REQUIRED WORK ▸ Repeat the records below in their entirety, exactly.

Stored data entries ▸
-*-

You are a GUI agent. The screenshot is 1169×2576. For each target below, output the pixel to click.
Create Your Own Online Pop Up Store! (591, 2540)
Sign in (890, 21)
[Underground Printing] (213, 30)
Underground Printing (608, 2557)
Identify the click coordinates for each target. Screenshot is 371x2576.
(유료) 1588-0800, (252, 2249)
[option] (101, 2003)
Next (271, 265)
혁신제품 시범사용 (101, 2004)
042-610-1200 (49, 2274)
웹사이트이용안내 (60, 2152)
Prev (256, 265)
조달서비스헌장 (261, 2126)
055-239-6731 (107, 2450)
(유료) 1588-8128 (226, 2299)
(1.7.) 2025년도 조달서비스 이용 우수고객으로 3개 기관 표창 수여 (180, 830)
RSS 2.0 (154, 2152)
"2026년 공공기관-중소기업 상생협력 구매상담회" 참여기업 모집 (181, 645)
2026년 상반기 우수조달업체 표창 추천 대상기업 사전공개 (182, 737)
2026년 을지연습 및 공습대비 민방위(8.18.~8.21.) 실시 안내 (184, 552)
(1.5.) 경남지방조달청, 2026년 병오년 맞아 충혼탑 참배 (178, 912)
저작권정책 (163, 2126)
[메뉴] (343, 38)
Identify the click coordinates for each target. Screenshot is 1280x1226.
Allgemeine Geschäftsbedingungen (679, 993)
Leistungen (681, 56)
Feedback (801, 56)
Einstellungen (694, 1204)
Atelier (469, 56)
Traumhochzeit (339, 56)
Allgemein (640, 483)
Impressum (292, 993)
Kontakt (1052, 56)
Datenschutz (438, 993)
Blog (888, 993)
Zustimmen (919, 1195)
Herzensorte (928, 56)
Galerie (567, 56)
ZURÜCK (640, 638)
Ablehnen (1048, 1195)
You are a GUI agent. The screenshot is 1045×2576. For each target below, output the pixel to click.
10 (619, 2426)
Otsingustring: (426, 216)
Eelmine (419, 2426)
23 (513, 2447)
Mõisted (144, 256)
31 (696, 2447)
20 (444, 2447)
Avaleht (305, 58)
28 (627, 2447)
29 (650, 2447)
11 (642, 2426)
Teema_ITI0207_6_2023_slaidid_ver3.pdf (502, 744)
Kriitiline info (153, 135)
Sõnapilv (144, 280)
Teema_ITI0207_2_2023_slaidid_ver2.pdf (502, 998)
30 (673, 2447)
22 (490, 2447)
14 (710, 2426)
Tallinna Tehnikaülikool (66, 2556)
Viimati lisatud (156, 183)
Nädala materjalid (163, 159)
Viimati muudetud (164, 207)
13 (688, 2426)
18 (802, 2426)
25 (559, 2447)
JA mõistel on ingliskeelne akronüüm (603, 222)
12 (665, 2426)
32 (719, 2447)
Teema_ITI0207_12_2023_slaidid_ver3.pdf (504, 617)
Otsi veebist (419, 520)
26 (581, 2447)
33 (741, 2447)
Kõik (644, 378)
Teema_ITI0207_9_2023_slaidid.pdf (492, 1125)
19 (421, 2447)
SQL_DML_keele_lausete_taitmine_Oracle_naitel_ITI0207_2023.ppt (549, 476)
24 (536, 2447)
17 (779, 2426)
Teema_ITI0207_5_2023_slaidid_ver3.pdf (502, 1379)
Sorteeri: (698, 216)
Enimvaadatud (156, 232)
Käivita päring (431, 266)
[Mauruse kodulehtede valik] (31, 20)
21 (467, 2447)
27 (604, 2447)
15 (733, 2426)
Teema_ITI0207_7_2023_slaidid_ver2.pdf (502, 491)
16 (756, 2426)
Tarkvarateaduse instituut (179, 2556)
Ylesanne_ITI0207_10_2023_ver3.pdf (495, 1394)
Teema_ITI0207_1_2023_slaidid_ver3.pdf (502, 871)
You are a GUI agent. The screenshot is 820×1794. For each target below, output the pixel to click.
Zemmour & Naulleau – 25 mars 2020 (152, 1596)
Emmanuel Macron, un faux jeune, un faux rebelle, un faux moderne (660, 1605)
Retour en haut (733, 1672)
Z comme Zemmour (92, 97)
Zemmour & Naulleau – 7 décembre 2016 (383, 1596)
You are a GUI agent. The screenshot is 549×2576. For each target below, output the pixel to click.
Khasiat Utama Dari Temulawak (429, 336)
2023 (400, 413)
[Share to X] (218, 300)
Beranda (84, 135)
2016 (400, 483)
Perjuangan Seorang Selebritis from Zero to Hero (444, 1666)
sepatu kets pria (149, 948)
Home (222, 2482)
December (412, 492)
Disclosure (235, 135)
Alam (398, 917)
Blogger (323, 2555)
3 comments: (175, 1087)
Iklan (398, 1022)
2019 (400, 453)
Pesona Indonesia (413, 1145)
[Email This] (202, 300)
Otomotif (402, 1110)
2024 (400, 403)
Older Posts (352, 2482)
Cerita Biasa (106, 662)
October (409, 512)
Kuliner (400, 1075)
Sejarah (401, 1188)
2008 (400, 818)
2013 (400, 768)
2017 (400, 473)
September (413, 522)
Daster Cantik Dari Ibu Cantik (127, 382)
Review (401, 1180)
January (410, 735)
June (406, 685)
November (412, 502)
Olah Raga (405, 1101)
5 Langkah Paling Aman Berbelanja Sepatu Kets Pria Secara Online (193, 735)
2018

-*-

ANSWER TO THIS EXERCISE ▸
You are a GUI agent. The screenshot is 1169×2576. For each target below, output the pixel to click.
Create Your Own Online Pop Up Store! (591, 2540)
Sign in (890, 21)
[Underground Printing] (213, 30)
Underground Printing (608, 2557)
Identify the click coordinates for each target. Screenshot is 371x2576.
(유료) 1588-0800, (252, 2249)
[option] (101, 2003)
Next (271, 265)
혁신제품 시범사용 (101, 2004)
042-610-1200 (49, 2274)
웹사이트이용안내 (60, 2152)
Prev (256, 265)
조달서비스헌장 (261, 2126)
055-239-6731 (107, 2450)
(유료) 1588-8128 (226, 2299)
(1.7.) 2025년도 조달서비스 이용 우수고객으로 3개 기관 표창 수여 (180, 830)
RSS 2.0 (154, 2152)
"2026년 공공기관-중소기업 상생협력 구매상담회" 참여기업 모집 (181, 645)
2026년 상반기 우수조달업체 표창 추천 대상기업 사전공개 (182, 737)
2026년 을지연습 및 공습대비 민방위(8.18.~8.21.) 실시 안내 (184, 552)
(1.5.) 경남지방조달청, 2026년 병오년 맞아 충혼탑 참배 (178, 912)
저작권정책 (163, 2126)
[메뉴] (343, 38)
Identify the click coordinates for each target. Screenshot is 1280x1226.
Allgemeine Geschäftsbedingungen (679, 993)
Leistungen (681, 56)
Feedback (801, 56)
Einstellungen (694, 1204)
Atelier (469, 56)
Traumhochzeit (339, 56)
Allgemein (640, 483)
Impressum (292, 993)
Kontakt (1052, 56)
Datenschutz (438, 993)
Blog (888, 993)
Zustimmen (919, 1195)
Herzensorte (928, 56)
Galerie (567, 56)
ZURÜCK (640, 638)
Ablehnen (1048, 1195)
You are a GUI agent. The screenshot is 1045×2576. For each target below, output the pixel to click.
10 (619, 2426)
Otsingustring: (426, 216)
Eelmine (419, 2426)
23 (513, 2447)
Mõisted (144, 256)
31 (696, 2447)
20 (444, 2447)
Avaleht (305, 58)
28 (627, 2447)
29 (650, 2447)
11 (642, 2426)
Teema_ITI0207_6_2023_slaidid_ver3.pdf (502, 744)
Kriitiline info (153, 135)
Sõnapilv (144, 280)
Teema_ITI0207_2_2023_slaidid_ver2.pdf (502, 998)
30 (673, 2447)
22 (490, 2447)
14 (710, 2426)
Tallinna Tehnikaülikool (66, 2556)
Viimati lisatud (156, 183)
Nädala materjalid (163, 159)
Viimati muudetud (164, 207)
13 (688, 2426)
18 (802, 2426)
25 (559, 2447)
JA mõistel on ingliskeelne akronüüm (603, 222)
12 (665, 2426)
32 (719, 2447)
Teema_ITI0207_12_2023_slaidid_ver3.pdf (504, 617)
Otsi veebist (419, 520)
26 (581, 2447)
33 (741, 2447)
Kõik (644, 378)
Teema_ITI0207_9_2023_slaidid.pdf (492, 1125)
19 (421, 2447)
SQL_DML_keele_lausete_taitmine_Oracle_naitel_ITI0207_2023.ppt (549, 476)
24 (536, 2447)
17 (779, 2426)
Teema_ITI0207_5_2023_slaidid_ver3.pdf (502, 1379)
Sorteeri: (698, 216)
Enimvaadatud (156, 232)
Käivita päring (431, 266)
[Mauruse kodulehtede valik] (31, 20)
21 (467, 2447)
27 (604, 2447)
15 (733, 2426)
Teema_ITI0207_7_2023_slaidid_ver2.pdf (502, 491)
16 (756, 2426)
Tarkvarateaduse instituut (179, 2556)
Ylesanne_ITI0207_10_2023_ver3.pdf (495, 1394)
Teema_ITI0207_1_2023_slaidid_ver3.pdf (502, 871)
You are a GUI agent. The screenshot is 820×1794. For each target below, output the pixel to click.
Zemmour & Naulleau – 25 mars 2020 (152, 1596)
Emmanuel Macron, un faux jeune, un faux rebelle, un faux moderne (660, 1605)
Retour en haut (733, 1672)
Z comme Zemmour (92, 97)
Zemmour & Naulleau – 7 décembre 2016 (383, 1596)
You are a GUI agent. The screenshot is 549×2576. For each target below, output the pixel to click.
Khasiat Utama Dari Temulawak (429, 336)
2023 (400, 413)
[Share to X] (218, 300)
Beranda (84, 135)
2016 (400, 483)
Perjuangan Seorang Selebritis from Zero to Hero (444, 1666)
sepatu kets pria (149, 948)
Home (222, 2482)
December (412, 492)
Disclosure (235, 135)
Alam (398, 917)
Blogger (323, 2555)
3 comments: (175, 1087)
Iklan (398, 1022)
2019 (400, 453)
Pesona Indonesia (413, 1145)
[Email This] (202, 300)
Otomotif (402, 1110)
2024 (400, 403)
Older Posts (352, 2482)
Cerita Biasa (106, 662)
October (409, 512)
Kuliner (400, 1075)
Sejarah (401, 1188)
2008 (400, 818)
2013 (400, 768)
2017 (400, 473)
September (413, 522)
Daster Cantik Dari Ibu Cantik (127, 382)
Review (401, 1180)
January (410, 735)
June (406, 685)
November (412, 502)
Olah Raga (405, 1101)
5 Langkah Paling Aman Berbelanja Sepatu Kets Pria Secara Online (193, 735)
2018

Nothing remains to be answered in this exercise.